TASK TO COMPLETE:
Everything from the first line of the material below through the line containing "Task: Focus the customers table search field" is to be printed exactly, and nothing more.

○ ○ ○ ○

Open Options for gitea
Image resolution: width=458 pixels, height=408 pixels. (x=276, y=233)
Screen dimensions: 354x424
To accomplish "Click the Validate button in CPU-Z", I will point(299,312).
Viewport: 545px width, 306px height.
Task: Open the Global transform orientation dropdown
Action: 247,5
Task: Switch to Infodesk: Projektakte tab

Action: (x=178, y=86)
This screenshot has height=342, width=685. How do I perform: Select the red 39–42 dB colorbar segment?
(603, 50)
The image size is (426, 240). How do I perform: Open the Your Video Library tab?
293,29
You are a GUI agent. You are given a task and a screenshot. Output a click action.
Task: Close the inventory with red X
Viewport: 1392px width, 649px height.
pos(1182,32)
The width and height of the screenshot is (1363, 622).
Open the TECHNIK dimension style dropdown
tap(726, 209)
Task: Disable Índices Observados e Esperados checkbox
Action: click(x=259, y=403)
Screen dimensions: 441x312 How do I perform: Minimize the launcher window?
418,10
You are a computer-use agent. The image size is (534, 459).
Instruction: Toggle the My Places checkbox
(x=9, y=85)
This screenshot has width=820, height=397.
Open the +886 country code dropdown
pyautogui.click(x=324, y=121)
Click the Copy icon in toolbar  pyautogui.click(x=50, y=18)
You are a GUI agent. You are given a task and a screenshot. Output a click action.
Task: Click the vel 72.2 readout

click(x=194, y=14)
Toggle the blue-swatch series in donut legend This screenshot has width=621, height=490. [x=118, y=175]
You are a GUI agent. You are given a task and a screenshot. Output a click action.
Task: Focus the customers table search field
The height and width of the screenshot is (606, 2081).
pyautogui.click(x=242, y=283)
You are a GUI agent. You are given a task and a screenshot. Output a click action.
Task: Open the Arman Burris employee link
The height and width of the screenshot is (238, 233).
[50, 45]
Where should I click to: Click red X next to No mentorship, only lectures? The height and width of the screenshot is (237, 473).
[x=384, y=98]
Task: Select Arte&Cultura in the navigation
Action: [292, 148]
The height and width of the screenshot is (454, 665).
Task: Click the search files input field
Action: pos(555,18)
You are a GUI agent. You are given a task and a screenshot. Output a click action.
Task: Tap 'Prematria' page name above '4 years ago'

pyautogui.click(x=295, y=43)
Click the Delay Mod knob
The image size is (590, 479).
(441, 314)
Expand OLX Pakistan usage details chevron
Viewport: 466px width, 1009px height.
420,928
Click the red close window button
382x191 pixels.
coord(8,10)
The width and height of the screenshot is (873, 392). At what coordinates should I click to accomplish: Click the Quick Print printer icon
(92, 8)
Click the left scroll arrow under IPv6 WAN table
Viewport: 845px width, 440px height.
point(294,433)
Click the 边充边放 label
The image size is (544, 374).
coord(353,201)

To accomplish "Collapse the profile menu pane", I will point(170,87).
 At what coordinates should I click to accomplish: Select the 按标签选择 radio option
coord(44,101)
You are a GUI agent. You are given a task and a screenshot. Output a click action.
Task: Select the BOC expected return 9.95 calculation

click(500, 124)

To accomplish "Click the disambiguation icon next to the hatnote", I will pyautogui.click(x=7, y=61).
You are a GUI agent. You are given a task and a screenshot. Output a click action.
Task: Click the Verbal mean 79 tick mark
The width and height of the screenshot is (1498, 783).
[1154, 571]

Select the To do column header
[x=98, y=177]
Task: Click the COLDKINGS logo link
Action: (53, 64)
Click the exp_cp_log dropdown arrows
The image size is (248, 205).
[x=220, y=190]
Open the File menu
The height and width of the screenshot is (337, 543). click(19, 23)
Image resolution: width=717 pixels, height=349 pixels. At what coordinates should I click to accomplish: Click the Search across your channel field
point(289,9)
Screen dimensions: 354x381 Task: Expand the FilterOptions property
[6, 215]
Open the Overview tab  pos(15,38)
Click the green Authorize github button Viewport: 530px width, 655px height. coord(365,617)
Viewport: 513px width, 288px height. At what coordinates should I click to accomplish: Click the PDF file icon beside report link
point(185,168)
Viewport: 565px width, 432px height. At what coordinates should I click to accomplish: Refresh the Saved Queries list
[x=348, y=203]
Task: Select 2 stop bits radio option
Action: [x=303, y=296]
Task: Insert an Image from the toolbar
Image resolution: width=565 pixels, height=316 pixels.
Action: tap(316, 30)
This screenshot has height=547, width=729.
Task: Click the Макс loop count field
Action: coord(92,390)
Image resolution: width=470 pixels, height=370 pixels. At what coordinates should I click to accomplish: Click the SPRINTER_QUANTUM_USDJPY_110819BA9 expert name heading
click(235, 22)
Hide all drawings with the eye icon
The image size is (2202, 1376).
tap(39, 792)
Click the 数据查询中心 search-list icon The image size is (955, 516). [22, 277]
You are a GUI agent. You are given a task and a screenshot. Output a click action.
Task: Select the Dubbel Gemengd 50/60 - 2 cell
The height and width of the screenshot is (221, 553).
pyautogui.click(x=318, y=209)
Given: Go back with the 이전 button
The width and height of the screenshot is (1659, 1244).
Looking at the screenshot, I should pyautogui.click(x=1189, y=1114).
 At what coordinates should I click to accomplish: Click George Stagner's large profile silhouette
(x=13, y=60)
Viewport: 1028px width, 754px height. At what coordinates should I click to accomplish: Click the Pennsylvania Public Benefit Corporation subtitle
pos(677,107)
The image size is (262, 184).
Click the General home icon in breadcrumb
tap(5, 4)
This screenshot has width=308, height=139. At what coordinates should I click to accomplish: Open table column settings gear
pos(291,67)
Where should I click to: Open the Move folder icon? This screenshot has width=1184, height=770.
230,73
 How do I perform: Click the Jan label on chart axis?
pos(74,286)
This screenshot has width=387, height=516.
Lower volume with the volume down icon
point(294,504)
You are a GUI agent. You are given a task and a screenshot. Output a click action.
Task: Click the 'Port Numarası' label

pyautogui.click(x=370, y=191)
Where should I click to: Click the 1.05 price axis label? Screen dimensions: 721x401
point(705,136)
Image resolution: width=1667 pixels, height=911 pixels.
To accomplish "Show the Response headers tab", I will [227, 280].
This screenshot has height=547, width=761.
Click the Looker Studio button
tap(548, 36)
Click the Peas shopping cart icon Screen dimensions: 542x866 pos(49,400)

○ ○ ○ ○

RESPONSE FOR THIS EXERCISE:
Open Options for gitea
Image resolution: width=458 pixels, height=408 pixels. (x=276, y=233)
Screen dimensions: 354x424
To accomplish "Click the Validate button in CPU-Z", I will point(299,312).
Viewport: 545px width, 306px height.
Task: Open the Global transform orientation dropdown
Action: 247,5
Task: Switch to Infodesk: Projektakte tab

Action: (x=178, y=86)
This screenshot has height=342, width=685. How do I perform: Select the red 39–42 dB colorbar segment?
(603, 50)
The image size is (426, 240). How do I perform: Open the Your Video Library tab?
293,29
You are a GUI agent. You are given a task and a screenshot. Output a click action.
Task: Close the inventory with red X
Viewport: 1392px width, 649px height.
pos(1182,32)
The width and height of the screenshot is (1363, 622).
Open the TECHNIK dimension style dropdown
tap(726, 209)
Task: Disable Índices Observados e Esperados checkbox
Action: click(x=259, y=403)
Screen dimensions: 441x312 How do I perform: Minimize the launcher window?
418,10
You are a computer-use agent. The image size is (534, 459).
Instruction: Toggle the My Places checkbox
(x=9, y=85)
This screenshot has width=820, height=397.
Open the +886 country code dropdown
pyautogui.click(x=324, y=121)
Click the Copy icon in toolbar  pyautogui.click(x=50, y=18)
You are a GUI agent. You are given a task and a screenshot. Output a click action.
Task: Click the vel 72.2 readout

click(x=194, y=14)
Toggle the blue-swatch series in donut legend This screenshot has width=621, height=490. [x=118, y=175]
You are a GUI agent. You are given a task and a screenshot. Output a click action.
Task: Focus the customers table search field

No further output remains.